WHAT YOU SHOULD DO: Copy, please, the line with "Where should I click to: Move" and each line that follows it through the end of the data below, exactly as given and without pictures.

····················

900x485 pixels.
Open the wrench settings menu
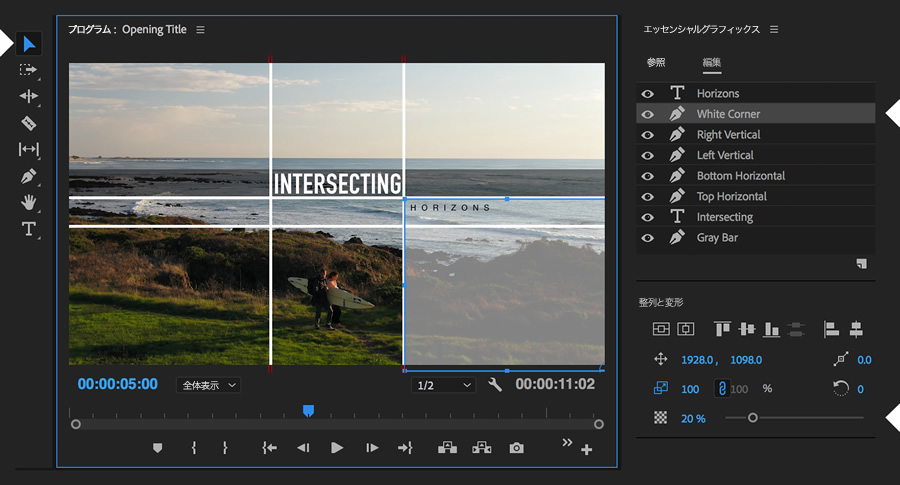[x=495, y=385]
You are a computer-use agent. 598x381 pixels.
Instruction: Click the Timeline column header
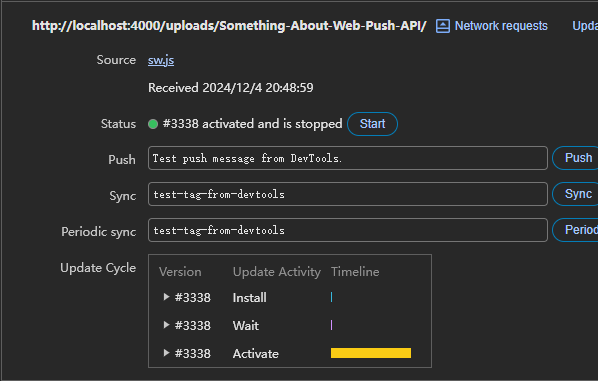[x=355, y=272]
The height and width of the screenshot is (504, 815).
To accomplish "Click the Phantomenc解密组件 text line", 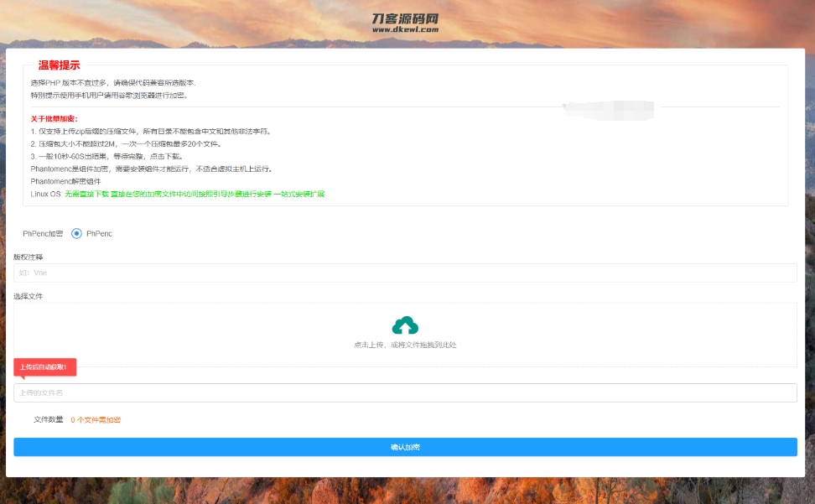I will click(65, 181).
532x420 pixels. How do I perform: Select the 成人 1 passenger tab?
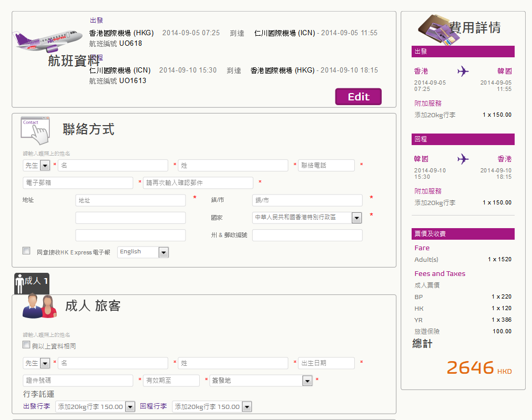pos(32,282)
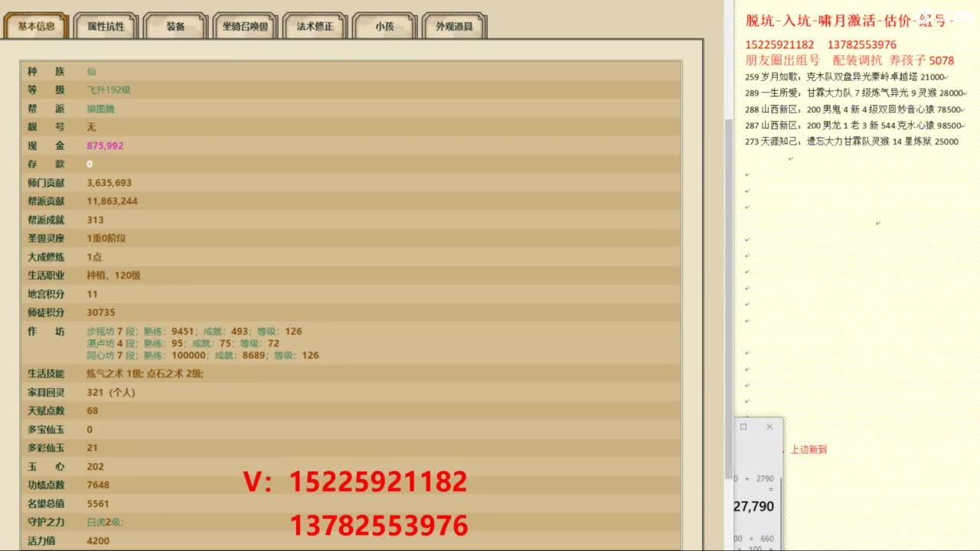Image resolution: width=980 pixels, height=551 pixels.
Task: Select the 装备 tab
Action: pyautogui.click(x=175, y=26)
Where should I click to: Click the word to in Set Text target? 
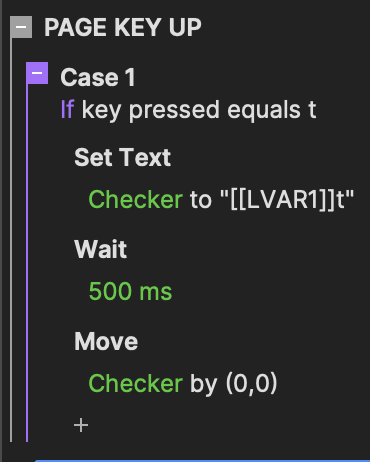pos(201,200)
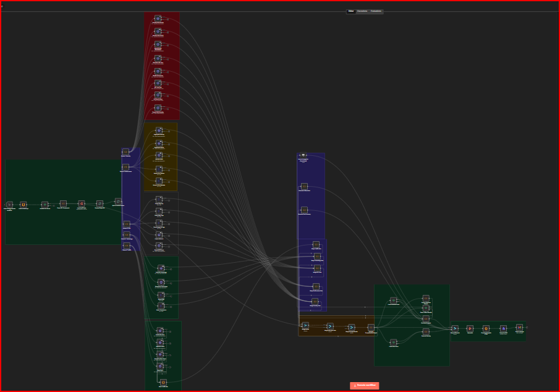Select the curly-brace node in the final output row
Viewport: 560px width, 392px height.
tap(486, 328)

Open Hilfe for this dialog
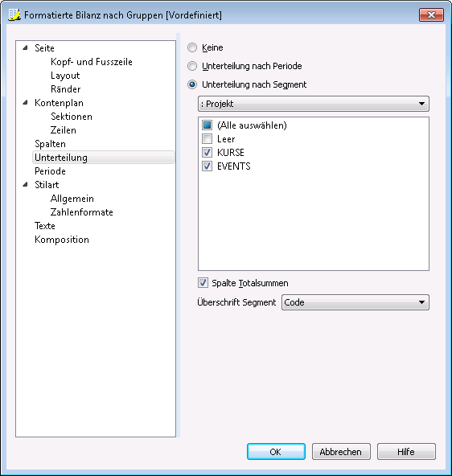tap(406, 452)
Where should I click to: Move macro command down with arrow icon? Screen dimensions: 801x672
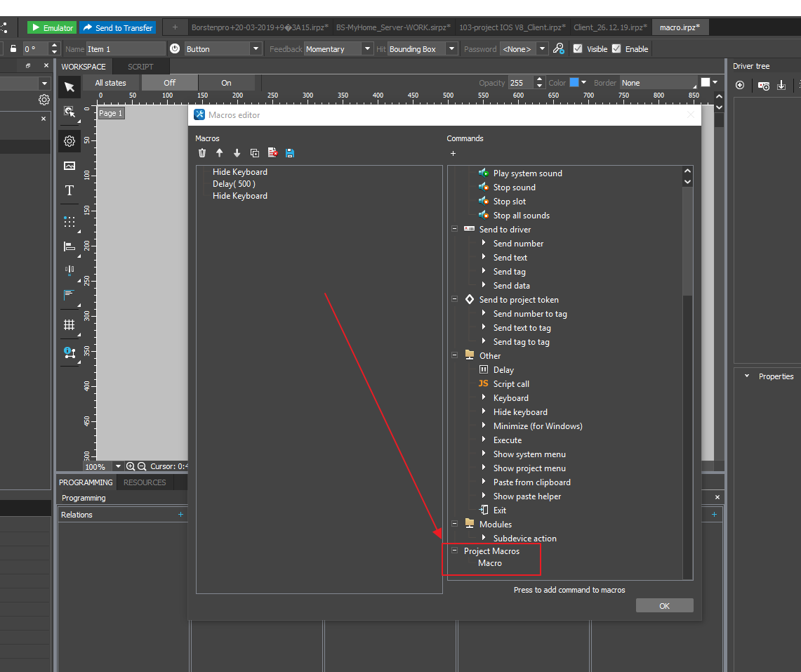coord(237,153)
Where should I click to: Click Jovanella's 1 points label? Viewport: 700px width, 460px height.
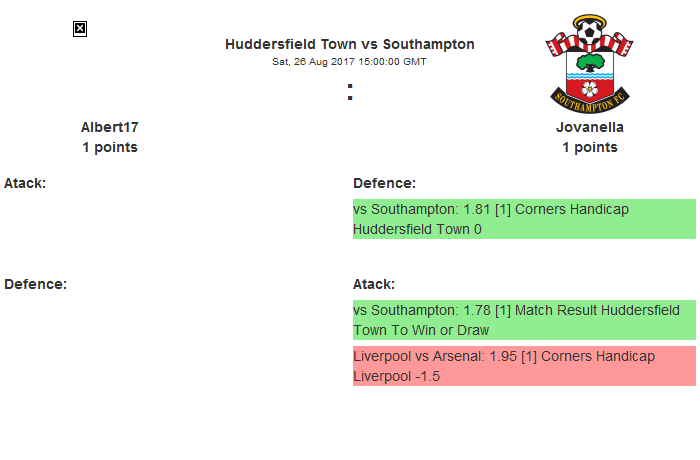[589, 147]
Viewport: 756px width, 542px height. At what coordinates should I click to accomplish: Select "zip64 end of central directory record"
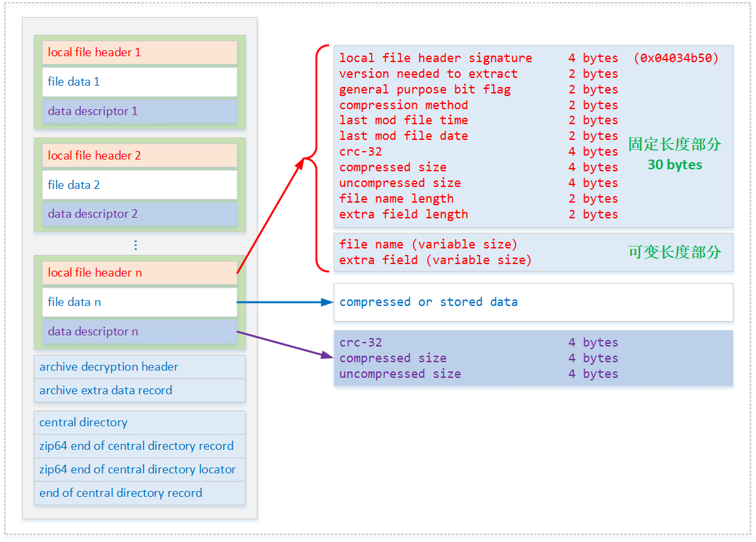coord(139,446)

····················

REPLY TO THE EXERCISE:
Where should I click to: Move macro command down with arrow icon? Screen dimensions: 801x672
coord(237,153)
Where should I click to: Click Jovanella's 1 points label? Viewport: 700px width, 460px height.
[589, 147]
Viewport: 756px width, 542px height. At what coordinates should I click to accomplish: Select "zip64 end of central directory record"
coord(139,446)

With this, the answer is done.